What to do - Copy out the article on the Grant County Republicans' annual dinner word for word, in full.

Text block -
Grant County Republicans gather
MOSES LAKE — For Caleb Heimlich, the issue is simple.
“There’s not a single area of life where we’re better off today than two years ago,” the chair of the Washington State Republican Party said.
A number of people gathered at the Pillar Rock Grill at the Moses Lake Country Club Saturday night nodded their heads and murmured their agreement. It’s why they were here.
“That’s the bad news,” Heimlich added. “But the good news is we get to do something about it over the next eight months. We can turn things around, and it’s up to each one of us.”
And that, too, is why these members of the Grant County Republican Party gathered on Saturday at the party’s annual Lincoln Day Dinner — to meet, to socialize, to share a meal, to be inspired and to raise money.
Over $15,000 in the auction alone, which included bids on holiday getaways, rounds of golf, an aerial tour of Grant County followed by a grilled buffalo dinner with Rep. Tom Dent, R-Moses Lake, and a mystery box full of Grant County goodies, as well as raffles for a mountain bike, a giant TV and a carved wooden bust of former President Donald Trump.
According to Barbara Morgan, a longtime GOP activist in Grant County and one of the event’s organizers, around 250 people filled the Pillar Rock Grill’s banquet hall — more than twice the number who typically attend.
“How grateful we are to have you here, and to have so many people in this room to celebrate what we do,” Morgan said.
County GOP President Mike McKee, a Marlin-area resident who owns Mike’s Meats and Seafoods in Wenatchee, said the dinner is an important one for the county’s Republican Party.

Supplied information -
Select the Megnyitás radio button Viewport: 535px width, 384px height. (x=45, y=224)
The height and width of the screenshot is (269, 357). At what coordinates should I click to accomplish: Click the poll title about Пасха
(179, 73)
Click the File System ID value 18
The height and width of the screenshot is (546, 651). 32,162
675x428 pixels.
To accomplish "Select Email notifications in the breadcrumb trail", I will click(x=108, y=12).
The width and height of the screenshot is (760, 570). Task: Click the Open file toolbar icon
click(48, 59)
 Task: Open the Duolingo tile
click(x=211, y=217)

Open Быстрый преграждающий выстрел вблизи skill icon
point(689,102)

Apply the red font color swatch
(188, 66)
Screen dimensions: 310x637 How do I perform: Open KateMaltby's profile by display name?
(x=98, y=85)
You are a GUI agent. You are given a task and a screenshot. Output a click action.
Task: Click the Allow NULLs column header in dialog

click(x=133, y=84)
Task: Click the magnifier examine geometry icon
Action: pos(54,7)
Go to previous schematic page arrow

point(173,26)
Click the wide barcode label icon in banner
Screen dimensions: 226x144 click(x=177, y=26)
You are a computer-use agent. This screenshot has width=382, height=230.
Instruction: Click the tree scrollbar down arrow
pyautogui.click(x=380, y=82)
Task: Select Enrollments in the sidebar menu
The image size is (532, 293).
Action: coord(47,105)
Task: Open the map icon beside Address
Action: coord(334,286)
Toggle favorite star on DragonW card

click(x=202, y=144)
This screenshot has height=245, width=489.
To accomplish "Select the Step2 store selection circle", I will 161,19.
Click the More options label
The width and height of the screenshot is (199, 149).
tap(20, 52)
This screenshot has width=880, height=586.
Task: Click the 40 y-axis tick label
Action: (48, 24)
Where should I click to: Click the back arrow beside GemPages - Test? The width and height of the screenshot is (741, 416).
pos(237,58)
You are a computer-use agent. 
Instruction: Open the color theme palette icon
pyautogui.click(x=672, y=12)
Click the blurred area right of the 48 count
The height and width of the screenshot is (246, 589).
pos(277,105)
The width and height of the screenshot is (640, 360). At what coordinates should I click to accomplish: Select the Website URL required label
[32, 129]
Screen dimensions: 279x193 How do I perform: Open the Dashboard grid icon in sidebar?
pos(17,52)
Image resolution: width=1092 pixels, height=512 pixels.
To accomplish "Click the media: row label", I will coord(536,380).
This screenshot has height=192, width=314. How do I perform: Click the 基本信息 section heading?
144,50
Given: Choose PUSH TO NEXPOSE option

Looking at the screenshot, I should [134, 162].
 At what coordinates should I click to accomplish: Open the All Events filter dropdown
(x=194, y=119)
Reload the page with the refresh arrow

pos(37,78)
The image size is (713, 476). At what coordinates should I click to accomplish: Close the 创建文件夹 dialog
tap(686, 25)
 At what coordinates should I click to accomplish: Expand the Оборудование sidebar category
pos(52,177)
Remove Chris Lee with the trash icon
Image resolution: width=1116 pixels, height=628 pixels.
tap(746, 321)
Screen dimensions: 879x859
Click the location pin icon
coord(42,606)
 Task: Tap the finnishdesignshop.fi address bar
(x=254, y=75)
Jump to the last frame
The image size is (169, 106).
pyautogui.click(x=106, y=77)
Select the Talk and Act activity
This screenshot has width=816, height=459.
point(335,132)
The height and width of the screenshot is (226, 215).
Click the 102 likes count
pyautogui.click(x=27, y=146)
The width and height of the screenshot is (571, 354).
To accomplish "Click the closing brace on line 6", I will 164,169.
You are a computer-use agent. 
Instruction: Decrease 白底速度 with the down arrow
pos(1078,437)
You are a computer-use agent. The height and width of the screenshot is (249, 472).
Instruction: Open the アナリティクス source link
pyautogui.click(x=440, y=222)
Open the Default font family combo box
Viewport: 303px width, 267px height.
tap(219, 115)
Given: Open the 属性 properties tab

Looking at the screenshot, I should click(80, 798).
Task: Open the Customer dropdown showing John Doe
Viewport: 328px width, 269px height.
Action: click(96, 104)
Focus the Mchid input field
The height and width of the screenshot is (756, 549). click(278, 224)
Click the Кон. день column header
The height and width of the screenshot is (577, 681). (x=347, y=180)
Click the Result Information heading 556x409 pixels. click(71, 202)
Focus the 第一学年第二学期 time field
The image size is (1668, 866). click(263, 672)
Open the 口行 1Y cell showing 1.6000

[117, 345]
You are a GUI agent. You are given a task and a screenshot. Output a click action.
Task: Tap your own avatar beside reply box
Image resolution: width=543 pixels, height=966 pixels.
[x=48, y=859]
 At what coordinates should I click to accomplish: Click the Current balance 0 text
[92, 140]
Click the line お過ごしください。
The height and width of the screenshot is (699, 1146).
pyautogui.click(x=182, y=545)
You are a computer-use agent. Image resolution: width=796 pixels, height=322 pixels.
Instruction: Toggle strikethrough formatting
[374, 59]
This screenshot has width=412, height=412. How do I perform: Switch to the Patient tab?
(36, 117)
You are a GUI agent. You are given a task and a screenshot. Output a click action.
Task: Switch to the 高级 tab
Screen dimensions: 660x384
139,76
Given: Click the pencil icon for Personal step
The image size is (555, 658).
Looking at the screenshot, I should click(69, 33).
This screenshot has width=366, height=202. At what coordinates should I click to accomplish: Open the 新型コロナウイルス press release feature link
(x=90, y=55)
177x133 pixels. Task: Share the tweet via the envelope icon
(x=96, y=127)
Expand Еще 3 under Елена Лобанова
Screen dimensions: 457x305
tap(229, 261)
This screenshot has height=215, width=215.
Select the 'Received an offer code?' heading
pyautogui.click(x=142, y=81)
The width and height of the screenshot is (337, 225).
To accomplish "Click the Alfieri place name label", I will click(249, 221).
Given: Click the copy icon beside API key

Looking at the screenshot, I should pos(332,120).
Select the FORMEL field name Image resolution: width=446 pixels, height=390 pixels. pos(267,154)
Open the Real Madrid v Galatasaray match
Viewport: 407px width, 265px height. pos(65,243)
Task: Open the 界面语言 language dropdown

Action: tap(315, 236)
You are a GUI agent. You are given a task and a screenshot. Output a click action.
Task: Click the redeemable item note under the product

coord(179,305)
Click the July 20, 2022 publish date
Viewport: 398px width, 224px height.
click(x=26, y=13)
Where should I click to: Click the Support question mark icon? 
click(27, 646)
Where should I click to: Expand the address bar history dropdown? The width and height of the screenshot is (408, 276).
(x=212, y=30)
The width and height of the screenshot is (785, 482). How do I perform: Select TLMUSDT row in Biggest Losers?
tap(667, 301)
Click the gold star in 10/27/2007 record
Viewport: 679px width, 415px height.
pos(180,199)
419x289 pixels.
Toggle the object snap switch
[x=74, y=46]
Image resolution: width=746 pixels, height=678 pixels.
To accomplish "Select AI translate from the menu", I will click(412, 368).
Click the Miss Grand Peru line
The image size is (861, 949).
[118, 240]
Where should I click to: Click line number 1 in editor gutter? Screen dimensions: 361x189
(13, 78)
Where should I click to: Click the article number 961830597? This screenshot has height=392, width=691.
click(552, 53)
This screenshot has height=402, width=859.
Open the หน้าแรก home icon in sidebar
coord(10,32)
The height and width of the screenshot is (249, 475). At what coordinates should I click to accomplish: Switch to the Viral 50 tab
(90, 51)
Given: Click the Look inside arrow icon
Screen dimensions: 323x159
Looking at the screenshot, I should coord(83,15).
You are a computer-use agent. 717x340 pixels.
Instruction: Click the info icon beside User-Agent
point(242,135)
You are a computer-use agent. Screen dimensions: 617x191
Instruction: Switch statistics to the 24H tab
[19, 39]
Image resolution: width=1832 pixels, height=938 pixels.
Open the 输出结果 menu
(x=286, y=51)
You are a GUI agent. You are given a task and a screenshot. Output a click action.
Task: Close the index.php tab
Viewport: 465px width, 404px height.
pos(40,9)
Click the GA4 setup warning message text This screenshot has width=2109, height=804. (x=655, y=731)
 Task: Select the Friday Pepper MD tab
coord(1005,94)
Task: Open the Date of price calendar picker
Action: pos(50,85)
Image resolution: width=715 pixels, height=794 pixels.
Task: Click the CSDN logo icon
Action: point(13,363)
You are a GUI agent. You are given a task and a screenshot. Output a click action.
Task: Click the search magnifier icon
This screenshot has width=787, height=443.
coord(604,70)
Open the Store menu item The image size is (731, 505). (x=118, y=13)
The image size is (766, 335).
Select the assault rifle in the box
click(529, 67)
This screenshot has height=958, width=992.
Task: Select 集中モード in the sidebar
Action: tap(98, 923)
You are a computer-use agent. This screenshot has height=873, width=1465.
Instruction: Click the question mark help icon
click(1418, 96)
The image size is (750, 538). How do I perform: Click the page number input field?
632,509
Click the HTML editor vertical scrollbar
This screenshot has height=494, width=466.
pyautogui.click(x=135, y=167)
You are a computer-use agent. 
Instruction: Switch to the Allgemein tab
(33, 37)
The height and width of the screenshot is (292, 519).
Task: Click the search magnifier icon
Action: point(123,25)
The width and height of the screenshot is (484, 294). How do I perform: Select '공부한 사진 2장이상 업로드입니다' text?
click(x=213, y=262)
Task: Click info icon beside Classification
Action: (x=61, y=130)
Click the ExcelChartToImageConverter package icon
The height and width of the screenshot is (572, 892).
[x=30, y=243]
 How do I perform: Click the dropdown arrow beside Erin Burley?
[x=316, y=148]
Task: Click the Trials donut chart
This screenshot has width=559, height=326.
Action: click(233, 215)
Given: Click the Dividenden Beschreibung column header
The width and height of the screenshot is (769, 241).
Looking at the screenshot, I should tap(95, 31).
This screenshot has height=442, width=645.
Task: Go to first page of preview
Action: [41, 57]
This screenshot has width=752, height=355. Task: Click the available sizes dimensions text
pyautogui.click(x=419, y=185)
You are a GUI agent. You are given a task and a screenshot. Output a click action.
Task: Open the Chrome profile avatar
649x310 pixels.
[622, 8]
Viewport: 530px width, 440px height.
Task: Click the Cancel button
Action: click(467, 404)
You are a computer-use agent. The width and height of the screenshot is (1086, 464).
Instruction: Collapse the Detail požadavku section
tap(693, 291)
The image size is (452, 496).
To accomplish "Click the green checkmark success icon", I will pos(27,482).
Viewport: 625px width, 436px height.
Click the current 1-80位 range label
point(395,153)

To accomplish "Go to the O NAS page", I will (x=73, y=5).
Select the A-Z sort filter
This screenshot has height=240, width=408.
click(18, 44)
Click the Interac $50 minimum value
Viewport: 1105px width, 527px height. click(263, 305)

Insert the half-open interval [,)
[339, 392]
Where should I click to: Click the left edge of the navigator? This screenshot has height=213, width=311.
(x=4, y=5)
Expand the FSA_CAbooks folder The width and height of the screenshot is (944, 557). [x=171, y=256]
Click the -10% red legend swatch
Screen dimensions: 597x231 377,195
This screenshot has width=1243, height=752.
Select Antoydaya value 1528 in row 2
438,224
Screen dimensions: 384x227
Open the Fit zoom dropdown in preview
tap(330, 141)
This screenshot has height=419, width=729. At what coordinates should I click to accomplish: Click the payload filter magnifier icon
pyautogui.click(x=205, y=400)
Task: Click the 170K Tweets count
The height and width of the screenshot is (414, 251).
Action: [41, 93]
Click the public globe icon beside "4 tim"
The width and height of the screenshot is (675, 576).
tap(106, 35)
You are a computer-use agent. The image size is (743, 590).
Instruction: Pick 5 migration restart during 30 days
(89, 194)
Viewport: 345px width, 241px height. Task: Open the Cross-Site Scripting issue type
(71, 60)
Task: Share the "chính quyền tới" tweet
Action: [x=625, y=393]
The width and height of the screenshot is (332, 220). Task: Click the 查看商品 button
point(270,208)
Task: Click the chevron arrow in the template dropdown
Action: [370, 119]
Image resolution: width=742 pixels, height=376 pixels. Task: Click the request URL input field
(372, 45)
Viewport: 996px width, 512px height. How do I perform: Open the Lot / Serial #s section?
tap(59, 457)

Output of the exercise -
Grant County Republicans gather
MOSES LAKE — For Caleb Heimlich, the issue is simple.
“There’s not a single area of life where we’re better off today than two years ago,” the chair of the Washington State Republican Party said.
A number of people gathered at the Pillar Rock Grill at the Moses Lake Country Club Saturday night nodded their heads and murmured their agreement. It’s why they were here.
“That’s the bad news,” Heimlich added. “But the good news is we get to do something about it over the next eight months. We can turn things around, and it’s up to each one of us.”
And that, too, is why these members of the Grant County Republican Party gathered on Saturday at the party’s annual Lincoln Day Dinner — to meet, to socialize, to share a meal, to be inspired and to raise money.
Over $15,000 in the auction alone, which included bids on holiday getaways, rounds of golf, an aerial tour of Grant County followed by a grilled buffalo dinner with Rep. Tom Dent, R-Moses Lake, and a mystery box full of Grant County goodies, as well as raffles for a mountain bike, a giant TV and a carved wooden bust of former President Donald Trump.
According to Barbara Morgan, a longtime GOP activist in Grant County and one of the event’s organizers, around 250 people filled the Pillar Rock Grill’s banquet hall — more than twice the number who typically attend.
“How grateful we are to have you here, and to have so many people in this room to celebrate what we do,” Morgan said.
County GOP President Mike McKee, a Marlin-area resident who owns Mike’s Meats and Seafoods in Wenatchee, said the dinner is an important one for the county’s Republican Party.